Anki’s Cozmo gets a holiday update with new storyboarding features
Who said old robots can’t learn new tricks? Just two years and change following its debut, Anki’s Cozmo — a cute companion with an AI-powered personality — is getting a milestone update to ring in the New Year.
The first spotlight feature in 3.1 Holiday Release (as Anki’s calling it) is Cozmo Performs. It replaces Cozmo Says, which let Cozmo owners type in words or short sentences for Cozmo to recite, with a gallery or preprogrammed moves and tricks for Cozmo to act out. States like “Happy,” “Dizzy,” “Frustrated,” and “Furious” can be storyboarded and accompanied with text, the latter of which Cozmo’s text-to-speech engine synthesizes aloud.
“You can [essentially] write a script for Cozmo,” MJ Chun, product management director at Anki, told VentureBeat in a phone interview. “We’ve internally had a lot of fun with this feature, and we’re delighted to see what [users] will come up with.”
The update’s second headliner is Free Time, which displays live footage from Cozmo’s camera. An accompanying feed indicates Cozmo’s state of being — i.e., exploring, setting up a game, or preparing to pounce on a finger — and an augmented reality layer shows which faces, if any, Cozmo detects in-frame.
“It gives you a glimpse into what Cozmo’s seeing, thinking, and doing as he interacts with you,” Chun explained. “You get a better understanding of his vision system.”
That’s not all that’s in tow with the Holiday Release. Starting December 5, Cozmo’s companion app for Android and iOS will showcase a rotating collection of minigames that leverage Cozmo’s unique abilities. Tread Trekker lets a player take charge of his compass, while Light Show gets him grooving to ambient tunes. Meanwhile, Rebounce — a take on Brick Breaker — has owners move their heads left and right to bounce a ball on Cozmo’s LED display, and Cube Mix Up, a community-created project, instructs them to jumble up cubes in order to stump Cozmo.
“Kids love playing games and are a little competitive,” Chun said. “The team spent a lot of time working on mini games and activities … Every game can be remixed.”
Updates galore
There’s more to Cozmo than fun and games, of course.
A forthcoming book — Create with Cozmo — will explain the underlying mechanics of each of Cozmo’s core functions and provide programming tutorials for Code Lab.
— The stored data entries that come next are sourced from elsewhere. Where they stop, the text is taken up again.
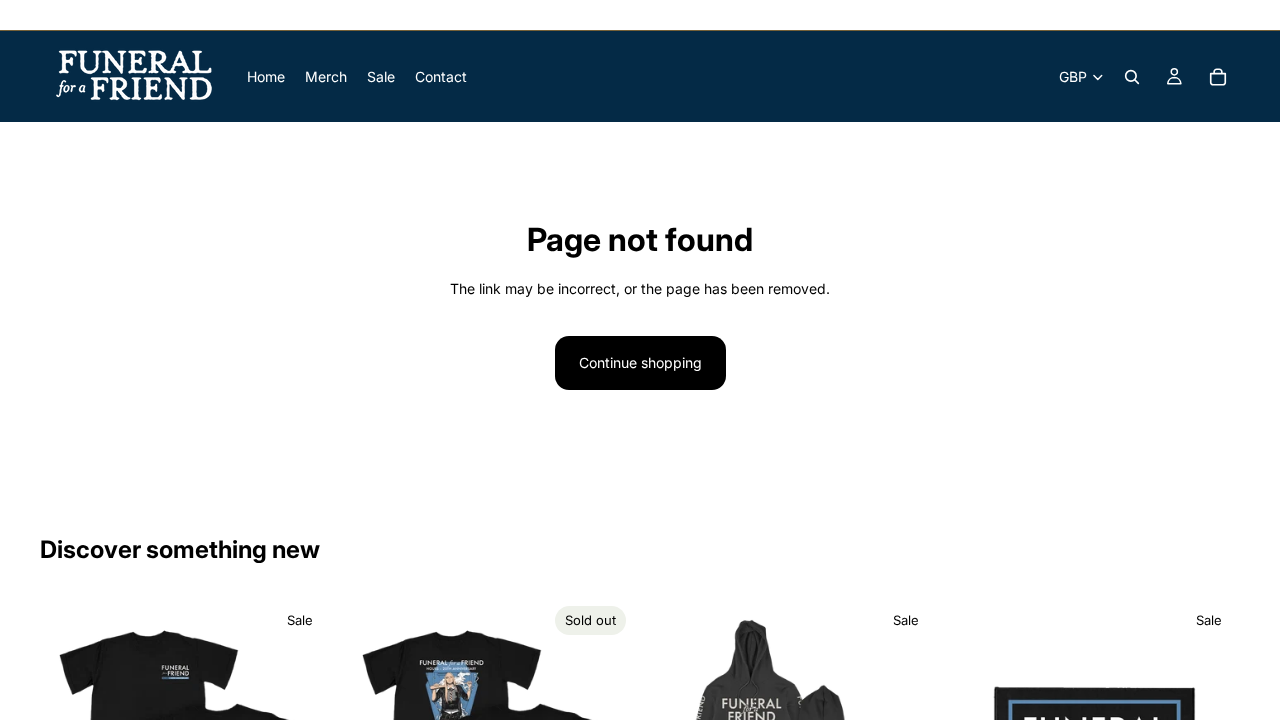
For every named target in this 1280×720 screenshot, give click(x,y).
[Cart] (1218, 77)
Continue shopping (640, 362)
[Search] (1132, 77)
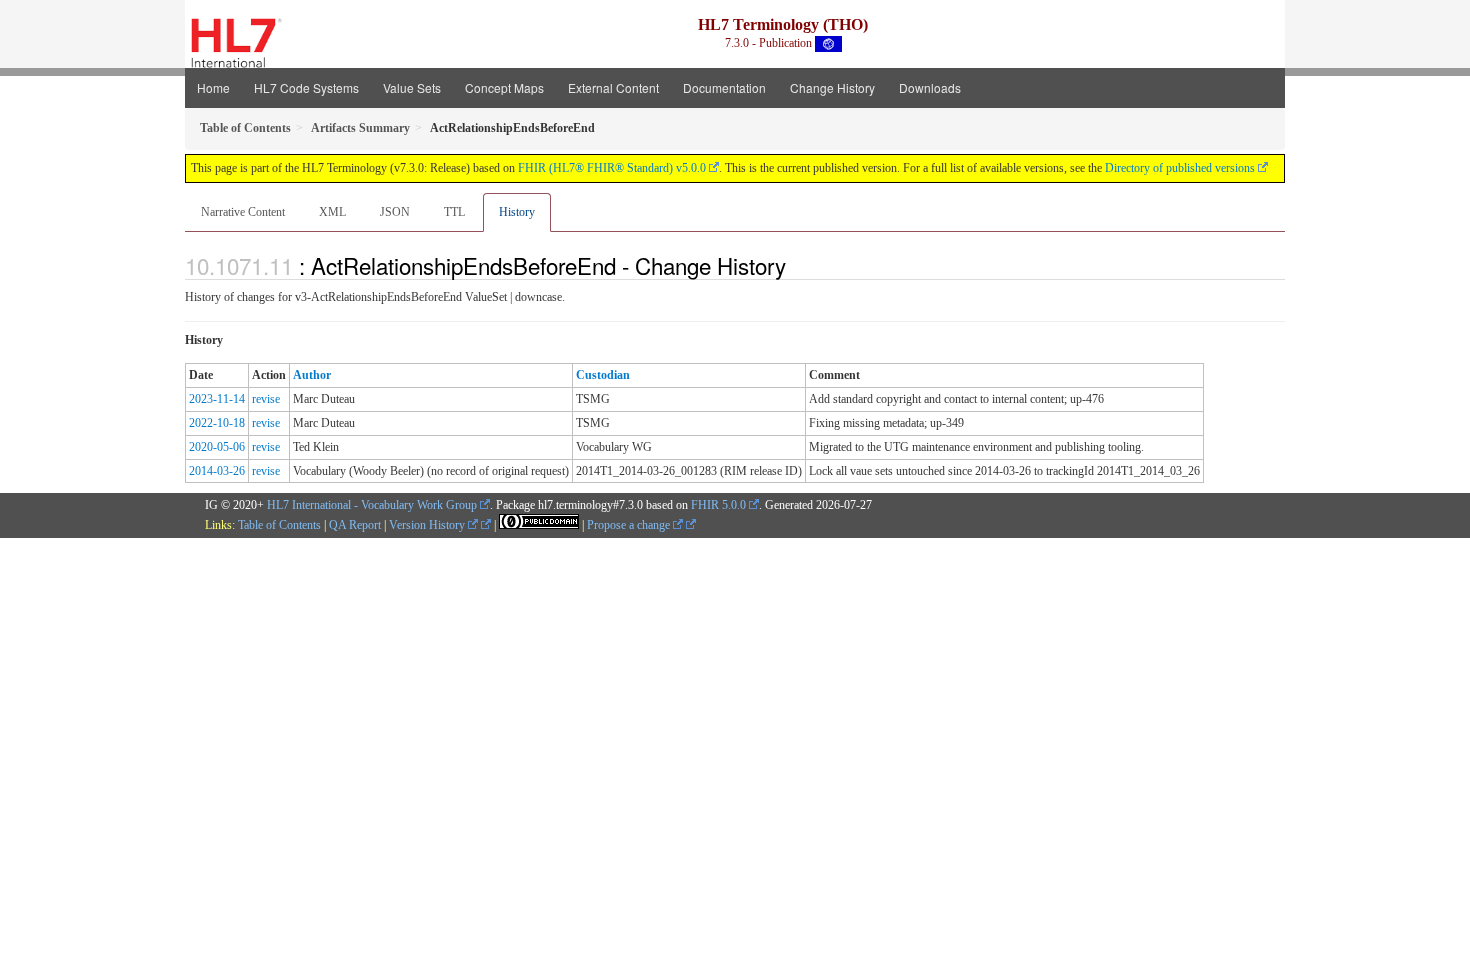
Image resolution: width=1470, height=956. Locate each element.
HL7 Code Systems (306, 87)
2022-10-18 (217, 423)
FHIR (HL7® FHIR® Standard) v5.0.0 (612, 168)
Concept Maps (504, 87)
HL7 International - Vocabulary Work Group (372, 505)
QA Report (355, 525)
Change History (832, 87)
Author (312, 375)
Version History (428, 525)
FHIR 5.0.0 (718, 505)
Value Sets (412, 87)
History (517, 212)
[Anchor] (797, 265)
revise (266, 399)
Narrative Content (243, 212)
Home (213, 87)
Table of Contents (279, 525)
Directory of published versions (1180, 168)
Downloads (930, 87)
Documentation (724, 87)
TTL (454, 212)
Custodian (603, 375)
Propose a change (630, 525)
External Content (613, 87)
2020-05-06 (217, 447)
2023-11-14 (217, 399)
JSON (395, 212)
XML (332, 212)
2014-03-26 (217, 471)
It’ll be available for $20 on Anki’s website later today, and soon after on Amazon in the U.S. and John Lewis in the U.K.
Additionally, a new mode — appropriately dubbed EDU mode — will launch Cozmo straight into the aforementioned Code Lab and offer education-specific features, like the ability to manage the light-up cube accessories that ship with Cozmo.
“The idea is to teach kids computational thinking and the basics of coding,” Chun said.
Toward that end, ID Tech, one of the world’s largest tech camps, is now offering an additional Cozmo course for summer 2019 for a total of three. And Anki’s teamed up with Carnegie Science Center to develop a nine-lesson curriculum for Cozmo that’ll launch in the coming months.
In related education news, Cozmo was used in the inaugural World Artificial Intelligence Competition for Youth (WAICY) and in Cognimates AI platform for children, a project that graduated out of MIT’s Personal Robotics group.
It’s been a banner year for Cozmo. Since November 2017 alone, the robotic complement to Anki’s newly launched Vector gained no fewer than ten games via over-the-air upgrades, including a variation of hot potato and table tennis. That’s not to mention the more than a dozen activities that rolled out to Code Lab, like mini golf, a song composer, and a compliment generator.
Some changes have been subtler than others. For example, the team improved the visibility of Code Lab’s featured content by slotting it alongside games in the app’s Play section. It reordered Cozmo’s tricks — e.g., stack a cube or give a fist bump — so that easier-to-access tricks are unlocked first. And it made the overall app experience brighter, more graphical, and less menu-driven — in other words, more appropriate for Cozmo’s core demographic.
Another tweak? Deemphasizing daily interaction. An earlier version of Cozmo’s software rewarded users who played with the robot every day, but the team found that most owners were playing with Cozmo during the weekend. As a result, many of them were struggling to unlock new features with the app’s virtual currency, Sparks.
“We’ve tried to make sure there’s always something new for Cozmo so that you can engage with him in different ways,” Chun told VentureBeat.
The Holiday Release, she said, strikes a better balance.
“Having fun is the focus … [We] did a lot of testing and design work [to] make it clear that Cozmo’s about games and tricks and less about [maintenance],” Chun said.